• [LISTED ENTRIES]

=== Begin Enclosure ===

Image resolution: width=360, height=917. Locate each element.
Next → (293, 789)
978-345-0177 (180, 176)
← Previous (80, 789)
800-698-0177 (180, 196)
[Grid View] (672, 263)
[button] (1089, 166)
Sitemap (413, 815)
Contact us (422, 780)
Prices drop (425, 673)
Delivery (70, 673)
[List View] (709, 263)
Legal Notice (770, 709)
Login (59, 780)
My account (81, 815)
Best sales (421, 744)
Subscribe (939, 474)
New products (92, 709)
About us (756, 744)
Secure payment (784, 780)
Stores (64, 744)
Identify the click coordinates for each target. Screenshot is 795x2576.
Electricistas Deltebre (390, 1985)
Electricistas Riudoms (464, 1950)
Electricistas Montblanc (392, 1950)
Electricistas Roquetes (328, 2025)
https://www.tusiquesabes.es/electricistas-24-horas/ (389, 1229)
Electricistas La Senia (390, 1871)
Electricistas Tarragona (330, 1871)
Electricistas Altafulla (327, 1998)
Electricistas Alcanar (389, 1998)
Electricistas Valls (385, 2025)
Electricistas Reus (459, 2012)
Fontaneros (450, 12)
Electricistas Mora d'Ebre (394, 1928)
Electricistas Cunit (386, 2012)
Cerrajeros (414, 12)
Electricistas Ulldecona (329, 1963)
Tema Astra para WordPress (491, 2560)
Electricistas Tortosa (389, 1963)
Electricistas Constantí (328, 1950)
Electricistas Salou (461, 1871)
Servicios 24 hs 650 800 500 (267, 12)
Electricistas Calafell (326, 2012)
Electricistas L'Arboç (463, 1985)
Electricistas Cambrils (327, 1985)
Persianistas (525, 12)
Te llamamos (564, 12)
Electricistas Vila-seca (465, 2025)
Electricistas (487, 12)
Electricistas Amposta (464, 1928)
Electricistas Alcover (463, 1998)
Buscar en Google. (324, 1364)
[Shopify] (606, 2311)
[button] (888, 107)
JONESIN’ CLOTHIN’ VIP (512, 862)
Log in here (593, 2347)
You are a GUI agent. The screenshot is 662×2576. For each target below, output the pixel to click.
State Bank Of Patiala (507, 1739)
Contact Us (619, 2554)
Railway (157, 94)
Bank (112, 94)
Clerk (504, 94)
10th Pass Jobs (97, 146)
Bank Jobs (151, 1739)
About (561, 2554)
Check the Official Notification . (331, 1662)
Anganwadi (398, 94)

=== End Enclosure ===

• [TASK BRIEF] Nothing but the lines from the one holding "Electricistas Altafulla (327, 1998)" through the end of the listing above should appear, each exactly as given.

• [FINAL ANSWER]
Electricistas Altafulla (327, 1998)
Electricistas Alcanar (389, 1998)
Electricistas Valls (385, 2025)
Electricistas Reus (459, 2012)
Fontaneros (450, 12)
Electricistas Mora d'Ebre (394, 1928)
Electricistas Cunit (386, 2012)
Cerrajeros (414, 12)
Electricistas Ulldecona (329, 1963)
Tema Astra para WordPress (491, 2560)
Electricistas Tortosa (389, 1963)
Electricistas Constantí (328, 1950)
Electricistas Salou (461, 1871)
Servicios 24 hs 650 800 500 (267, 12)
Electricistas Calafell (326, 2012)
Electricistas L'Arboç (463, 1985)
Electricistas Cambrils (327, 1985)
Persianistas (525, 12)
Te llamamos (564, 12)
Electricistas Vila-seca (465, 2025)
Electricistas (487, 12)
Electricistas Amposta (464, 1928)
Electricistas Alcover (463, 1998)
Buscar en Google. (324, 1364)
[Shopify] (606, 2311)
[button] (888, 107)
JONESIN’ CLOTHIN’ VIP (512, 862)
Log in here (593, 2347)
You are a GUI agent. The screenshot is 662×2576. For each target below, output the pixel to click.
State Bank Of Patiala (507, 1739)
Contact Us (619, 2554)
Railway (157, 94)
Bank (112, 94)
Clerk (504, 94)
10th Pass Jobs (97, 146)
Bank Jobs (151, 1739)
About (561, 2554)
Check the Official Notification . (331, 1662)
Anganwadi (398, 94)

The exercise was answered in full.